Tron has been called a clone of Ethereum, but in reality, its method of designating network resources is more similar to EOS. Tron’s protocol distributes its resources among TRX holders, similarly to EOS, and has its virtual machine that executes programs on its network of public Tron nodes. Tron’s self-declared goal of “decentralizing the internet” still has a long way to go, but they have a 5 stage plan in the works. The Tron Network is steadily growing, but negative headlines have hampered its success
Tron operates as a kind of hybrid between EOS and Ethereum, using the same contract language as the latter, Solidity. However, transactions on the Tron network have zero fees and are much faster at 2,000 transactions per second.
Graphene is a brand new blockchain architecture built with sharding technology and the CASPER consensus protocol. Its key feature is its lightning-fast execution and massive throughput of up to 100,000 transactions per second — making it the scalable solution that the industry needs to grow and meet its potential. Graphene was written “Go” — a minimalistic, high-performance language that executes code at a superior rate to alternatives like Java or Python.
Graphene’s sharding protocol is a conglomeration of different blockchains that work in tandem to expedite transactions. Traditional blockchains have several data types on the chain, but Graphene utilizes what is called “sharding” technology. A “shard” is essentially a mini-blockchain with a certain data type. This also allows GFN developers to dynamically adjust the protocol, adding shards and data types as needed. Multiple shards per data type, adding shards to scale throughput as necessary.
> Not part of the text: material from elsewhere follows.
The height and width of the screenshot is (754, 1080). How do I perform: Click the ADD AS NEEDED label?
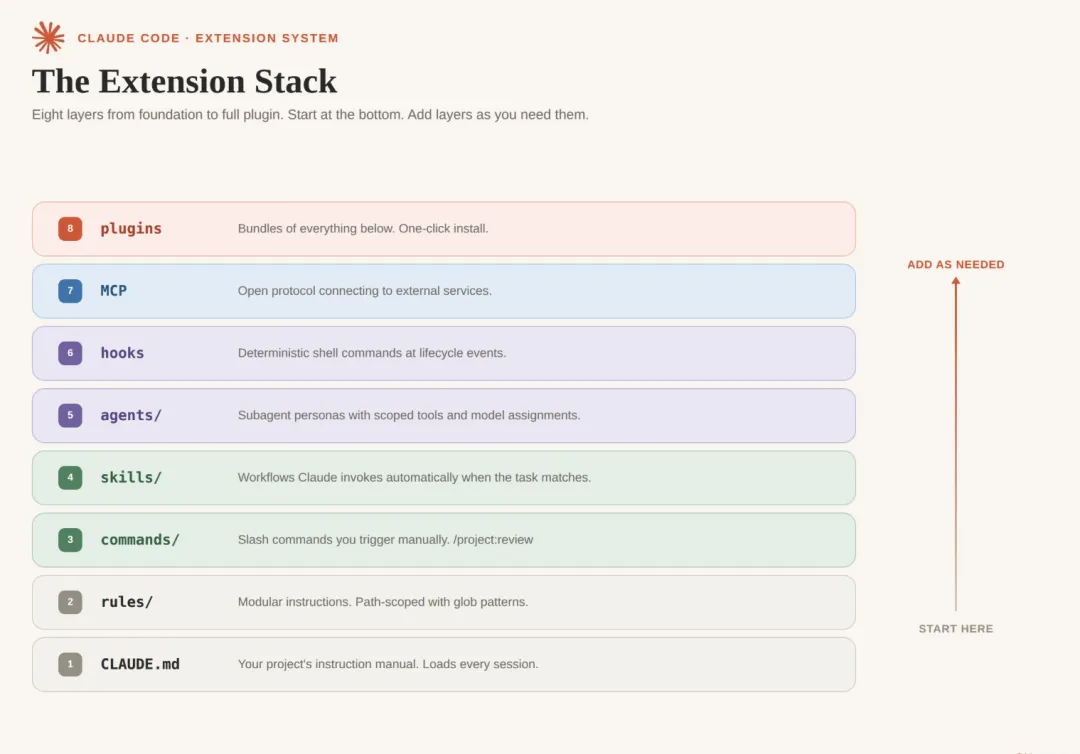[956, 265]
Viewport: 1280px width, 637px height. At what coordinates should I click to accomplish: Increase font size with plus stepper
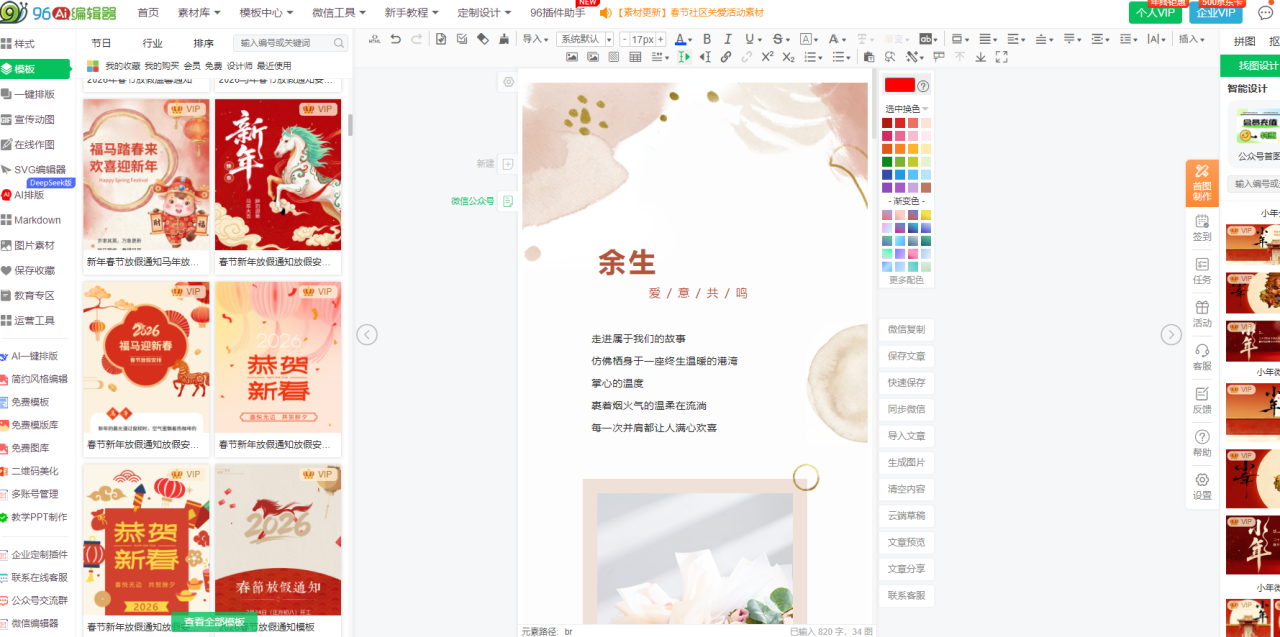(x=661, y=39)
The Graphene network will incorporate a virtual machine capable of executing Turing-complete smart contracts, providing the framework for complex decentralized applications and scaling to meet network demands. Businesses will be able to create custom shards to cater to their needs, developing decentralized applications on their dedicated shard. These shards can be optimized to perform for their various use cases.
Furthermore, Graphene’s sharding architecture will be able to bridge across various smart contract platforms, acting as the “glue” that holds a fragmented DeFi sector together. Graphene smart contracts will use eWASM — an adaptation of the WASM programming language — but will also support other LLVM programming languages such as C++, Rust, etc. making GFN the most inclusive platform available by far. With the possibility that additional shards could be added to support even more languages.
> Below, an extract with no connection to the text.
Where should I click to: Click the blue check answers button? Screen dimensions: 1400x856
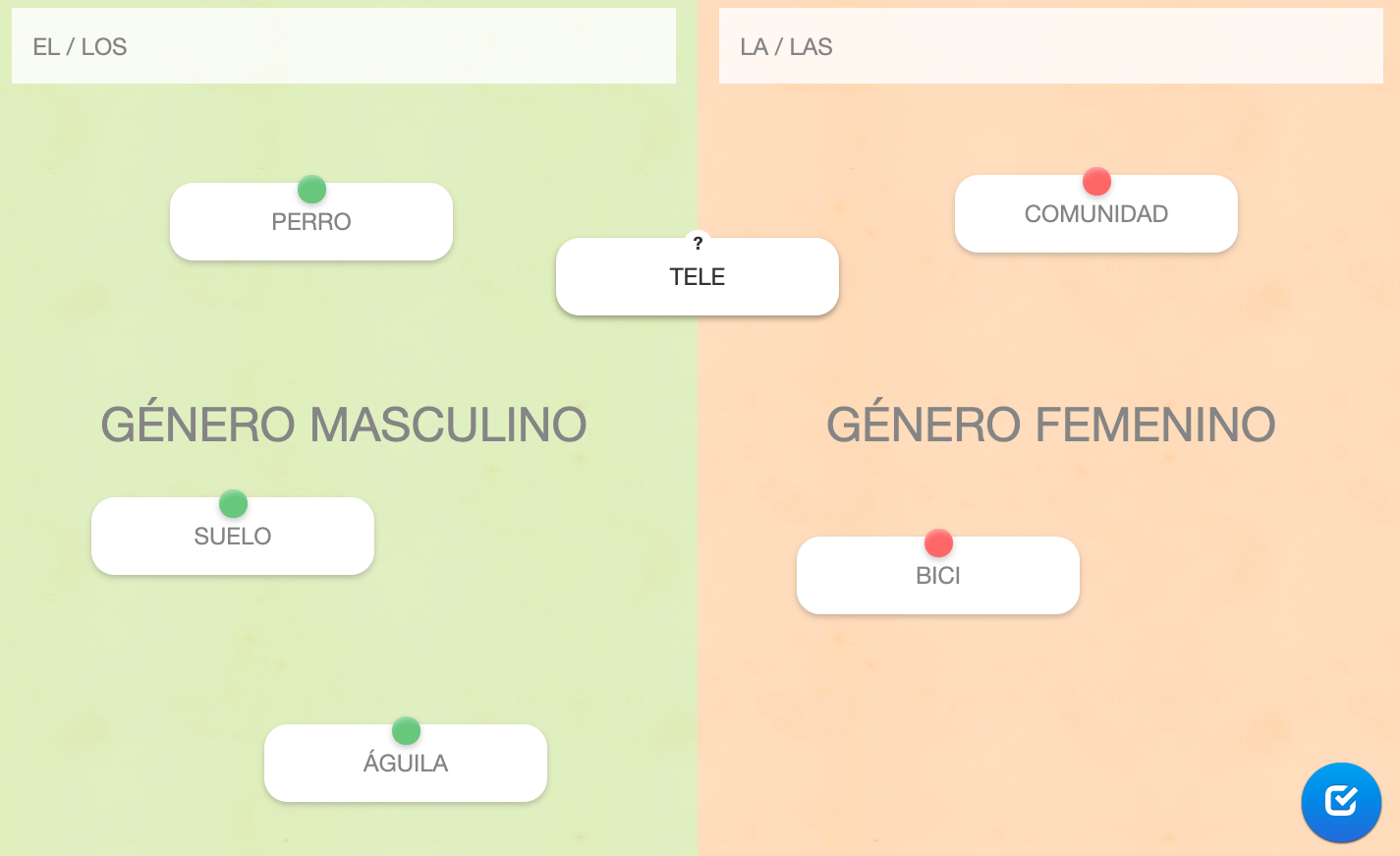[1341, 802]
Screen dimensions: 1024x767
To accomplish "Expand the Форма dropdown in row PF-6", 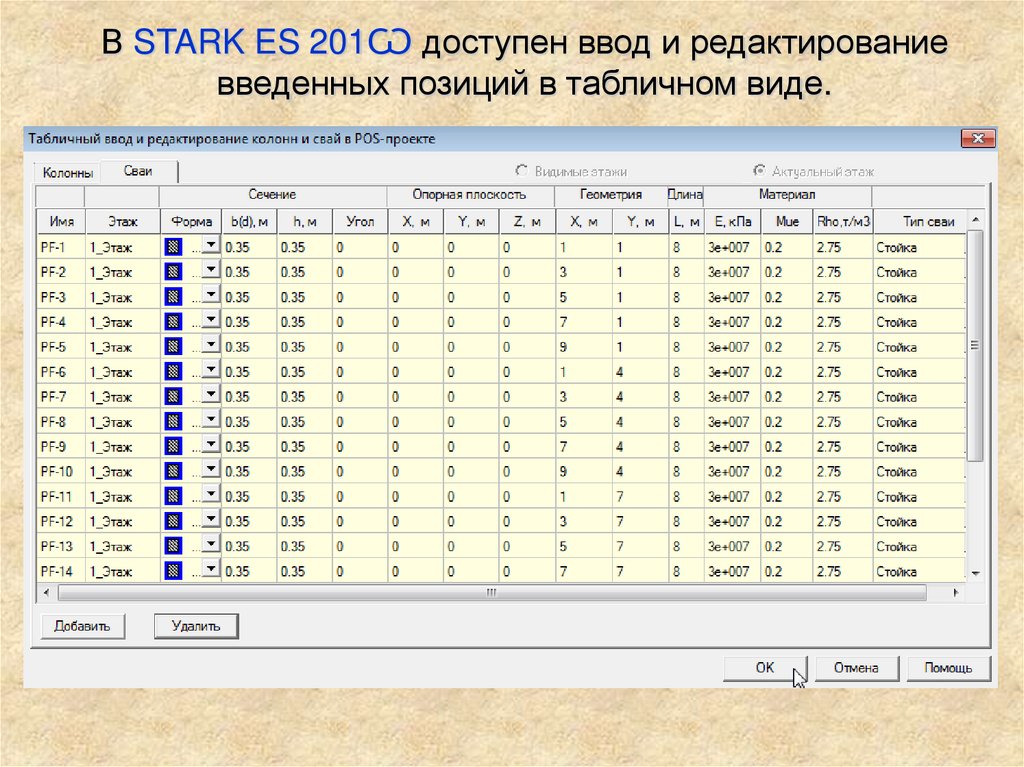I will coord(210,370).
CASPER is the consensus protocol of choice for Graphene to mint new blocks. This protocol utilizes “validator nodes” to place security deposits (in the form of GFN tokens) to have the right to produce new blocks on the GFN blockchain. Validators are incentivized to produce correct blocks because if an “invalid” block is incorrectly deemed valid by a validator, the security deposit is lost and that node loses its privilege to participate and is banned from the network. This roots out bad actors from the network via a free market, economic incentive.
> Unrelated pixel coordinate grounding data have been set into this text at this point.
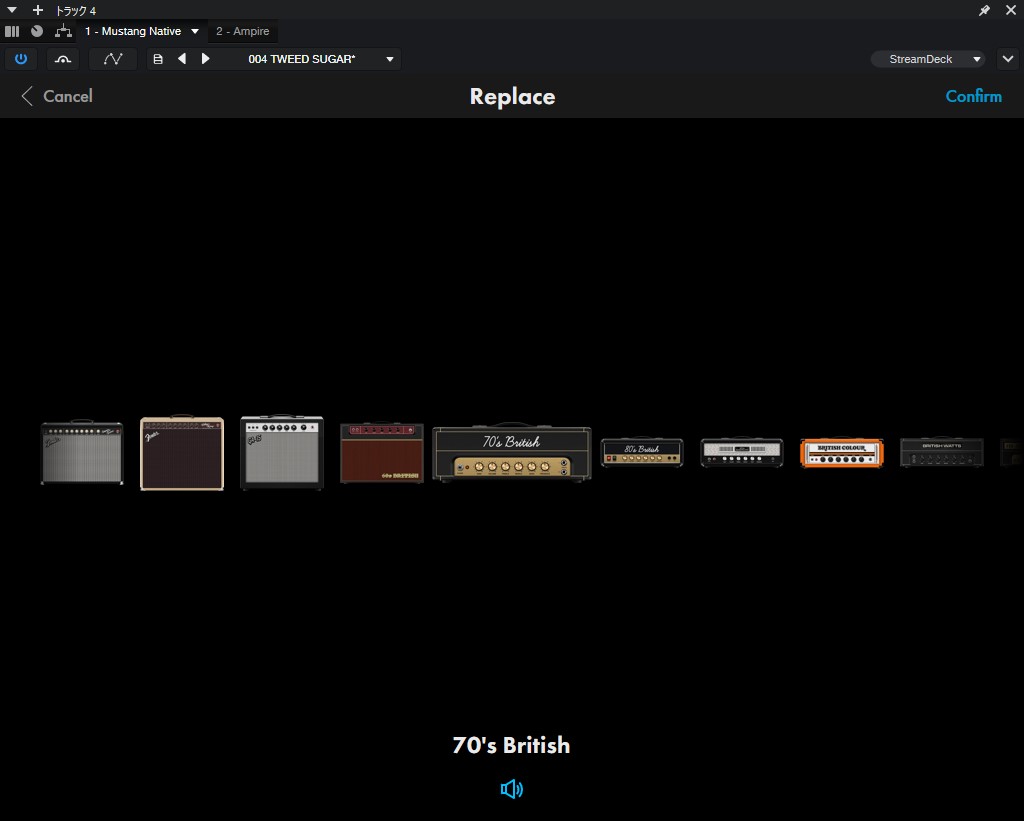Go to previous preset arrow

(x=182, y=59)
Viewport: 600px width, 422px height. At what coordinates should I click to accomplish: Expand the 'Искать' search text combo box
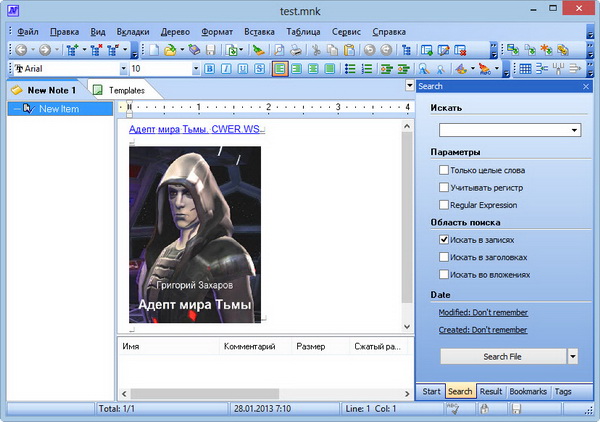coord(574,130)
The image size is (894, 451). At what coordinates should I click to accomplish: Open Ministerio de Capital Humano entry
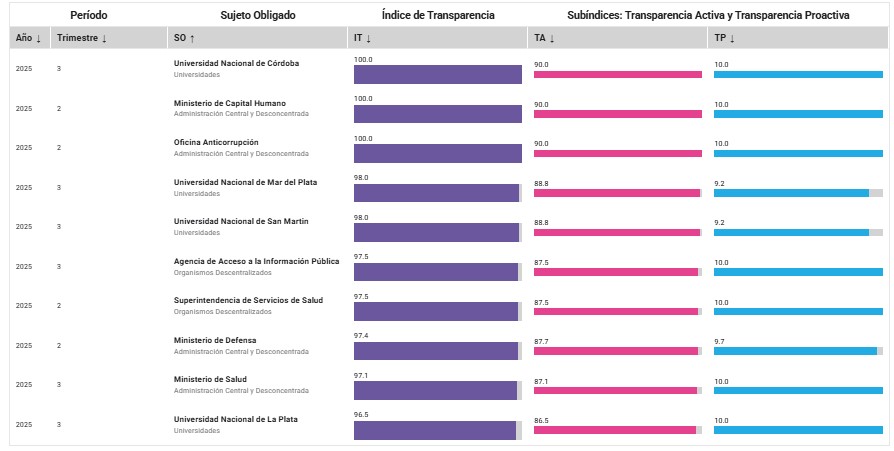point(229,102)
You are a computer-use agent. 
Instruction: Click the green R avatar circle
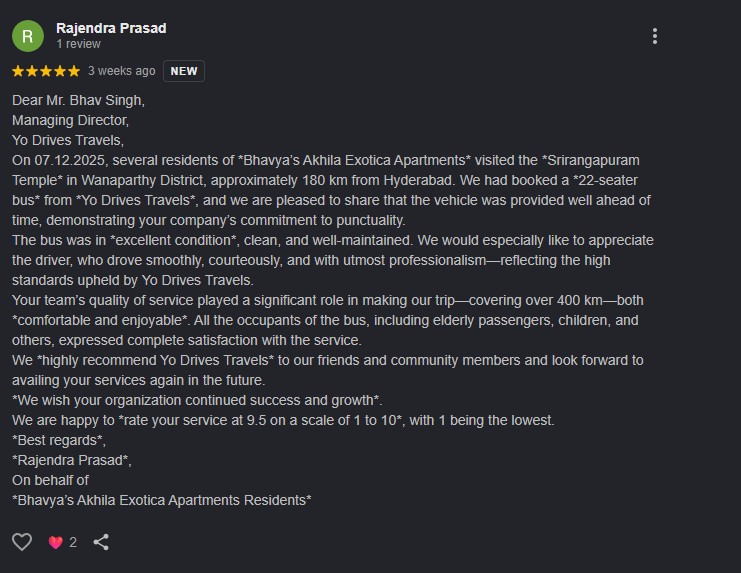coord(27,36)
The powerful combination of technology makes Graphene superior to all competitors. It aims to finish what Ethereum started, building on, and adapting to smart contract technology to meet the industry’s growing demands. Perhaps the best part about Graphene is that the protocol itself is composable — meaning that its developers can dynamically adjust to the market, adding and removing features as necessary via sharding technology. This ensures that Graphene will always be relevant, and makes it much more appealing to businesses and institutions who wish to “smarten up” their systems, as Graphene can custom tailor blockchain solutions to fit their needs. Graphene can do it all. It is the smart contract solution of the future and will be the backbone for mass adoption.